Background:
COVID-19 cases have been reported as a global threat and several studies are being conducted using various modelling techniques to evaluate patterns of disease dispersion in the upcoming weeks. Here we propose a simple statistical model that could be used to predict the epidemiological extent of community spread of COVID-19from the
explicit data based on optimal ARIMA model estimators.
Methods:
Raw data was retrieved on confirmed cases of COVID-19 from Johns Hopkins University
(https://github.com/CSSEGISandData/COVID-19) and Auto-Regressive Integrated Moving Average (ARIMA) model was
fitted based on cumulative daily figures of confirmed cases aggregated globally for ten major countries to predict their incidence trend.
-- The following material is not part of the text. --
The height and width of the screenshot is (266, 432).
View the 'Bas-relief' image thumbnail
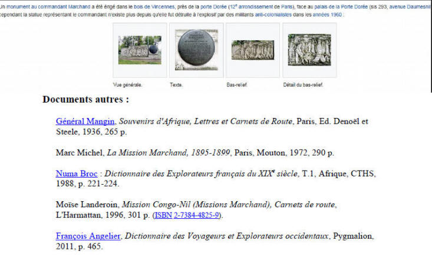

Statistical analysis was completed by using R 3.5.3 software.
Results:
The optimal ARIMA model having the lowest Akaike information criterion (AIC) value for US (0,2,0); Spain
(1,2,0); France (0,2,1); Germany (3,2,2); Iran (1,2,1); China (0,2,1); Russia (3,2,1); India (2,2,2); Australia (1,2,0) and South
Africa (0,2,2) imparted the nowcasting of trends for the upcoming weeks. These parameters are (p, d, q) where p refers to
number of autoregressive terms, d refers to number of times the series has to be differenced before it becomes stationary,
and q refers to number of moving average terms. Results obtained from ARIMA model showed significant decrease cases in
Australia; stable case for China and rising cases has been observed in other countries.
Conclusion:
This study tried their best at predicting the possible proliferate of COVID-19, although spreading significantly
depends upon the various control and measurement policy taken by each country.